Comment 11 Santiago Dueñas 2014-08-19 16:13:37 UTC
The problem here is we only track those issues from the list of products and components (key projects) you gave us. When an issue is shifted to another product we cannot trace it.

To be more specific, our tool retrieves issues using ULRs like:

https://bugzilla.wikimedia.org/buglist.cgi?product=MediaWiki%20extensions&component=OAuth

So, for instance, if an issue from OAuth is moved to "Extensions requests", that issue will not be listed anymore using the URL from above. The issue will be listed when requesting the issues from "Extensions requests" component. As we do not track this component, we can't know what has happened to that issue.

I only found a solution for this and it's to crawl the whole Bugzilla, retrieve all issues and then, filter by key projects. The (huge) problem is it's time consuming. We will need more time on retrieving everyhing, filtering and measuring.

I will talk during this week with Alvaro and let's see if we can find a better solution.
Comment 12 Andre Klapper 2014-08-19 22:56:15 UTC
Disclaimer: I'm rather clueless & it's late, so this might be naive:

(In reply to Santiago Dueñas from comment #11)
> To be more specific, our tool retrieves issues using URLs like:
> https://bugzilla.wikimedia.org/buglist.
> cgi?product=MediaWiki%20extensions&component=OAuth
> So, for instance, if an issue from OAuth is moved to "Extensions requests",
> that issue will not be listed anymore using the URL from above.

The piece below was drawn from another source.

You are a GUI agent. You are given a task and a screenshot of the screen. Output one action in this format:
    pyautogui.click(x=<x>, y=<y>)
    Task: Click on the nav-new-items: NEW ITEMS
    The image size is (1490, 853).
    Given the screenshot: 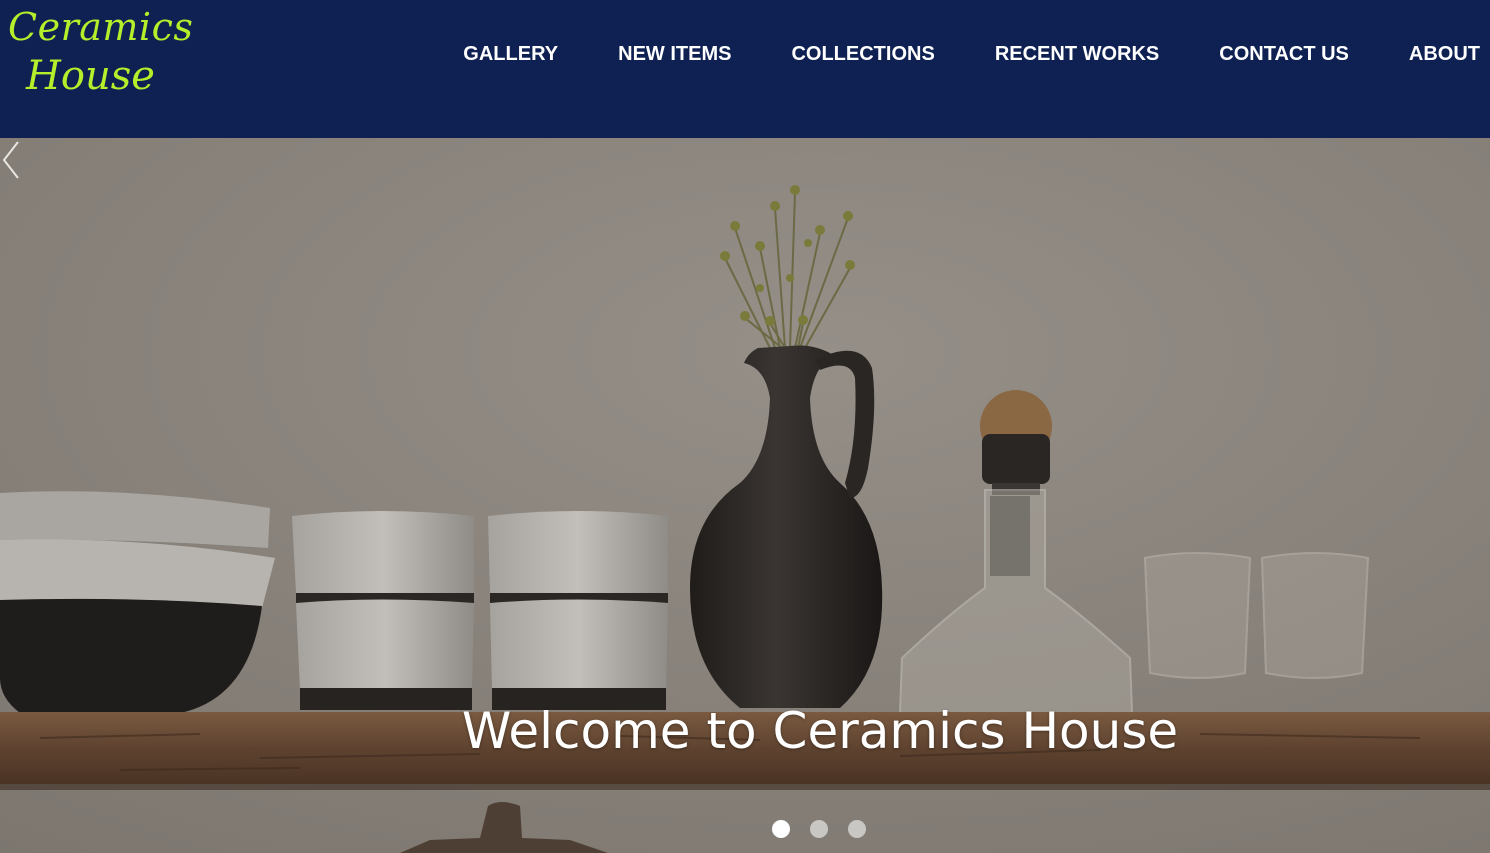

As you regularly update/sync the data in your database, how do you identify new (recently created) tickets created in a key project which is tracked?
 
I assume by explicitly querying for tickets created since $time_of_last_db_sync, and then adding them to "your list"?

No idea on performance or other side effects, just wondering:
Compare the list of bug IDs for a tracked project {1, 4, 17} gathered yesterday with today's bug IDs from Bugzilla for that project {1, 17, 21}, in order to see that 1) bug #21 should also be tracked now for the project's stats, and that 2) bug #4 is not listed anymore and should be dropped from stats for this project?

In other words, something like

curl -X POST -H"Content-Type: text/xml" -d "<?xml version=\"1.0\" encoding=\"UTF-8\"?><methodCall><methodName>Bug.search</methodName><params><param><value><struct><member><name>component</name><value><array><data><string>Bugzilla</string></data></array></value></member><member><name>resolution</name><value><array><data><string></string></data></array></value></member><member><name>limit</name><value><array><data><value>0</value></data></array></value></member></struct></value></param></params></methodCall>" https://bugzilla.wikimedia.org/xmlrpc.cgi

to get all open tickets for the "Bugzilla" component (query not tested, plus cool kids use JSON instead of XML), then extract all provided values for "id" nodes with your favorite parser, and compare that list against the list of bug IDs you have from the last time you ran that query?